John:

A minor correction, if you will.
Honey bee drones are not sterile and don’t collect nectar and pollen.
That task is performed by the “worker” bees - who, presumably, collect the environmental conditions leading to epigenetic changes.
Epigenetic influence on genetic expression is time limited, as opposed to “genetic” information, does not seem to last more than 4 generations.

Best regards,

Waldemar

Waldemar A Schmidt, PhD, MD
(Perseveret et Percipiunt)
503.631.8044

Strive not to be a success, but rather to be of value. (A Einstein)






On Jul 16, 2018, at 8:01 AM, JOHN TORDAY <[log in to unmask]> wrote:

Hi Joe, I haven't read The Singular Universe, but have read Smolin's book The Life of the Cosmos, in which he uses Darwinian evolution theory to explain Black Holes and other Cosmologic phenomena. I found that quite remarkable both because we Biologists haven't been able to explain the mechanisms of biology using Darwinian evolution, and because Smolin is merging the animate and inanimate into one. Oh, and btw, are you familiar with the 'dust up' between Einstein and Bergson circa 1922, Einstein insisting that time isn't real, Bergson stipulating that time is essential to understanding physiology? At any rate, my 'aha' moment occurred when I realized that time is an artifact of descriptive biology. That is to say, in the emerging discipline of epigenetic inheritance, previously known as Lamarckian, the organism is an agent for collecting epigenetic data, which it carries back to its germ cells- egg and sperm- modifying them 'epigenetically' by changing the way in which DNA is translated into RNA and protein, beginning with the zygote, or fertilized egg, the embryo, the offspring, the life cycle, and back again to the zygote. In other words, it is the unicellular state that is being selected for, which is striving to maintain its identity in an ever-changing environment by modifying its offspring to interface with the environment in order to collect epigenetic 'data' to inform the unicellular state of the organism. It's what is called the Red Queen phenomenon, like the character in Alice in Wonderland who is 'running as fast as she can to remain in place'. This perspective on the biologic imperative as 'stasis' is counterintuitive, yet once it is realized it explains why it is that we must return to the unicellular state over the course of the life cycle, for example. Mechanistically, the cell cytoskeleton exists in three discrete states- homeostatic, mitotic and meiotic. Those states are determined by a specific gene, Target of Rapamycin, which is interconnected with all of the structures and functions of the cell, controlling which state the cell exists in. Seen in this way, time is an artifact in biology, as it is in physics, both of which are striving to attain the Singularity that existed prior to the Big Bang. Biology recapitulates its 'Big Bang' from one life cycle to the next; physics does so through the expansion and contraction of the Universe.
******************************
> _List of tasks_
1. List the three discrete states of the cell cytoskeleton that the email exchange on epigenetics names.
2. From the email exchange on epigenetics, quote the part that opens with the words containing "A minor correction, if" and closes with "of value. (A Einstein)".
******************************
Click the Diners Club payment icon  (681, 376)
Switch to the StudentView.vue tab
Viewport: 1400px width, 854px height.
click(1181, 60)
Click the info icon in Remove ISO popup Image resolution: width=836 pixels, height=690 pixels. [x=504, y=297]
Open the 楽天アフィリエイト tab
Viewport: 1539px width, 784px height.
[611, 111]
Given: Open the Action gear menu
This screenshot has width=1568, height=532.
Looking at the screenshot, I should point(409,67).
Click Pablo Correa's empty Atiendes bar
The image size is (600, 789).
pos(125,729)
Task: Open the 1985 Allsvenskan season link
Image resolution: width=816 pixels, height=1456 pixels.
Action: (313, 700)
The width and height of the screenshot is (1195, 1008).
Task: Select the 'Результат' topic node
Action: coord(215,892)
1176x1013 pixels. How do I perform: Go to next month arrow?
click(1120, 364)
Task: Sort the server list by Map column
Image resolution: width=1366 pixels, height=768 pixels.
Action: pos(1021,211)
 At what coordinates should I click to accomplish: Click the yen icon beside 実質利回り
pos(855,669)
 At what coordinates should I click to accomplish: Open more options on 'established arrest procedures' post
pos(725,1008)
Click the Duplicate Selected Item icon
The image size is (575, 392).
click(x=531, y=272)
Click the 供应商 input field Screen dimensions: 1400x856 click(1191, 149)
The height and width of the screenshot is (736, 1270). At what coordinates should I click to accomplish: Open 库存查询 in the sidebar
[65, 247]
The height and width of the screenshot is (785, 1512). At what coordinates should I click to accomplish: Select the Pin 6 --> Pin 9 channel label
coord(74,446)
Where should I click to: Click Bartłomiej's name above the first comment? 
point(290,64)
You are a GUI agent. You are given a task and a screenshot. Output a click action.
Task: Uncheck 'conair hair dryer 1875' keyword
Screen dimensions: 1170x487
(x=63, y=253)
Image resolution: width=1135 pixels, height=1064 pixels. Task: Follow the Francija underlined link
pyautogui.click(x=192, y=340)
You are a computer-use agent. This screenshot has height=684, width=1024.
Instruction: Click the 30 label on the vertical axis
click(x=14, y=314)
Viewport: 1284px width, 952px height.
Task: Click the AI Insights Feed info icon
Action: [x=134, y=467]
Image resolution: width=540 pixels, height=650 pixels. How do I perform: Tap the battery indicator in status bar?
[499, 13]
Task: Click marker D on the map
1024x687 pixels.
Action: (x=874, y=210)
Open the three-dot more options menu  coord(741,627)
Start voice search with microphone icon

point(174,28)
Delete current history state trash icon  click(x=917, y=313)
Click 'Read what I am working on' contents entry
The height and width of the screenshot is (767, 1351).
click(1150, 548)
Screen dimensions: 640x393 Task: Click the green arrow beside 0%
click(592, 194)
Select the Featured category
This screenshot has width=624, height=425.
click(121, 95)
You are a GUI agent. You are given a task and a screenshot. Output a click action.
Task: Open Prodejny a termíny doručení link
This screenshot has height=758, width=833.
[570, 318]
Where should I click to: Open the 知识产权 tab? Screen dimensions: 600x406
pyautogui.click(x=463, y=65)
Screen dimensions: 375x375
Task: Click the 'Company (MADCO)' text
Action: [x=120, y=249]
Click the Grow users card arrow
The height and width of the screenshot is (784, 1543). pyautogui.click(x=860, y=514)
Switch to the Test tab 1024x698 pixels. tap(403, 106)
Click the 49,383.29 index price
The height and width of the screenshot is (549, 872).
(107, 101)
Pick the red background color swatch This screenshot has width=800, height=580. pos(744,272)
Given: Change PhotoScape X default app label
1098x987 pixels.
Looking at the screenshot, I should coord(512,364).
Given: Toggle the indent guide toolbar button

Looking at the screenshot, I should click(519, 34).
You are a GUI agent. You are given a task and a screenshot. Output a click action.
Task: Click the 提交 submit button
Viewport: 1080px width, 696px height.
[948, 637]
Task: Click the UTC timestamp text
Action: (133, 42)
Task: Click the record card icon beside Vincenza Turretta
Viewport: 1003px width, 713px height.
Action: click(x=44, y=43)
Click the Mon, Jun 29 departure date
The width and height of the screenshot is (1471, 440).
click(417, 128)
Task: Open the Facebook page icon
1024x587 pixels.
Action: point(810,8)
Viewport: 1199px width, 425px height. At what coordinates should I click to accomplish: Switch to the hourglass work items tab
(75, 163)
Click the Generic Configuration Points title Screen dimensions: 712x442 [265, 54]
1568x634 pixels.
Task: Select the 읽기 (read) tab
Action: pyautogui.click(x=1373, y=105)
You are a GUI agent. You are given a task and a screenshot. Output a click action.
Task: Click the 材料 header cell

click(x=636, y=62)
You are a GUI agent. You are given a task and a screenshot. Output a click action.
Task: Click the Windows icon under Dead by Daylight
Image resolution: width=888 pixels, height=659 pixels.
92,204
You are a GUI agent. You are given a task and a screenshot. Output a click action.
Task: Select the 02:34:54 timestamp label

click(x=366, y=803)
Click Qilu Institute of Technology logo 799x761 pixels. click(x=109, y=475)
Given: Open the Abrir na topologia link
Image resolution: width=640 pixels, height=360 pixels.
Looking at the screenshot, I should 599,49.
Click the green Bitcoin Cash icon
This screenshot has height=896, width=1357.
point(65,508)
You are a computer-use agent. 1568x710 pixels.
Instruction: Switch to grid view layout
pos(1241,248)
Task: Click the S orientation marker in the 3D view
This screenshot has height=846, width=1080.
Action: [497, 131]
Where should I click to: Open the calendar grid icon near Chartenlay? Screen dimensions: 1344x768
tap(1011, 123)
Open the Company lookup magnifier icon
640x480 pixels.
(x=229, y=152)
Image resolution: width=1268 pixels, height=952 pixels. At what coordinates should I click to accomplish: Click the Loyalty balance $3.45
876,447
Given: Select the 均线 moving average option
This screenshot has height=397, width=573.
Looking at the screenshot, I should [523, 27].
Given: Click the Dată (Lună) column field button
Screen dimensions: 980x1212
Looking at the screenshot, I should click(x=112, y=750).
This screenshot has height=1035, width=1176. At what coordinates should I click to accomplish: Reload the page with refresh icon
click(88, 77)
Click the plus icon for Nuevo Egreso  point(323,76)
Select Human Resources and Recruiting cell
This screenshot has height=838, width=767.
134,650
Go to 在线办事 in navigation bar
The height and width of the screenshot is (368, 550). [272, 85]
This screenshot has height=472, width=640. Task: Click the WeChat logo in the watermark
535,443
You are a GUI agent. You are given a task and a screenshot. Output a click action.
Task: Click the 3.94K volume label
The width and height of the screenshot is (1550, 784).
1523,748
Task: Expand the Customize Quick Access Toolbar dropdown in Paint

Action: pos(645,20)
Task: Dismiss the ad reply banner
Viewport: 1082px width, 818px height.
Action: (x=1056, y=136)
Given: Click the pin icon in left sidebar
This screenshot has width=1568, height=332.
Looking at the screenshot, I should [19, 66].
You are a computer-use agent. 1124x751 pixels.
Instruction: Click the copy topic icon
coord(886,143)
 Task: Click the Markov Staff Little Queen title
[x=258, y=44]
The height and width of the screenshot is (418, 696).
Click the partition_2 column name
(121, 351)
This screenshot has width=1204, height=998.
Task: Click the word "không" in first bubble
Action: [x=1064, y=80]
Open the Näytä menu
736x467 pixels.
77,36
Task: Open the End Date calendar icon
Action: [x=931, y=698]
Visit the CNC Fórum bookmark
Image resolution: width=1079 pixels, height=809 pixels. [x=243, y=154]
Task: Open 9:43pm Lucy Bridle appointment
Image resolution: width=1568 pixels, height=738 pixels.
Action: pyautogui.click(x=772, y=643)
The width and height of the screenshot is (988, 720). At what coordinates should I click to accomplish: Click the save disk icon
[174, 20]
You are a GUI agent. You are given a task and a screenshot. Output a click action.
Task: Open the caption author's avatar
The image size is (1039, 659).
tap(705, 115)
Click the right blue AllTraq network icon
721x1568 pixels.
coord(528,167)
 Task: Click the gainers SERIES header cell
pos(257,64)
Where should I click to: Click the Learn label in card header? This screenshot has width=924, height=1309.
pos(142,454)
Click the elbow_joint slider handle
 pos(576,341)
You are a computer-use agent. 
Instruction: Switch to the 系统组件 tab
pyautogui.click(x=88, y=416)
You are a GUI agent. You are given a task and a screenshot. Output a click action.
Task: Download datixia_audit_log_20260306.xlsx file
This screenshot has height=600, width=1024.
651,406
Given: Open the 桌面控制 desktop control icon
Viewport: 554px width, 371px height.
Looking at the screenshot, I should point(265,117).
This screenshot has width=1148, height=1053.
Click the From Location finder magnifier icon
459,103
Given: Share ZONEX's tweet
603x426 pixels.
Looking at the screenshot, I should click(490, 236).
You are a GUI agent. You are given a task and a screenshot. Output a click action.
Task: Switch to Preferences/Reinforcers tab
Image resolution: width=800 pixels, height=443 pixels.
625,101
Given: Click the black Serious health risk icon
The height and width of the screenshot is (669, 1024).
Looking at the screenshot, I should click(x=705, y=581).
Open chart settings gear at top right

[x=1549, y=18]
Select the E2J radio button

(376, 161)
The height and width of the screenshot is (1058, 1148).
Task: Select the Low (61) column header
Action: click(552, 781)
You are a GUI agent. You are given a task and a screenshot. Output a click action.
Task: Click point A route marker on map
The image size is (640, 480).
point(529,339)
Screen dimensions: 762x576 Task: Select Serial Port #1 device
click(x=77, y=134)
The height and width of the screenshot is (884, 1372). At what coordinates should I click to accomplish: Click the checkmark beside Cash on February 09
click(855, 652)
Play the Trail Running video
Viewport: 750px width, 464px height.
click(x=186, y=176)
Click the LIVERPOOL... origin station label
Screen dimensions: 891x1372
******************************
> _Results for each task_
1. homeostatic, mitotic, meiotic

2.
A minor correction, if you will.
Honey bee drones are not sterile and don’t collect nectar and pollen.
That task is performed by the “worker” bees - who, presumably, collect the environmental conditions leading to epigenetic changes.
Epigenetic influence on genetic expression is time limited, as opposed to “genetic” information, does not seem to last more than 4 generations.

Best regards,

Waldemar

Waldemar A Schmidt, PhD, MD
(Perseveret et Percipiunt)
503.631.8044

Strive not to be a success, but rather to be of value. (A Einstein)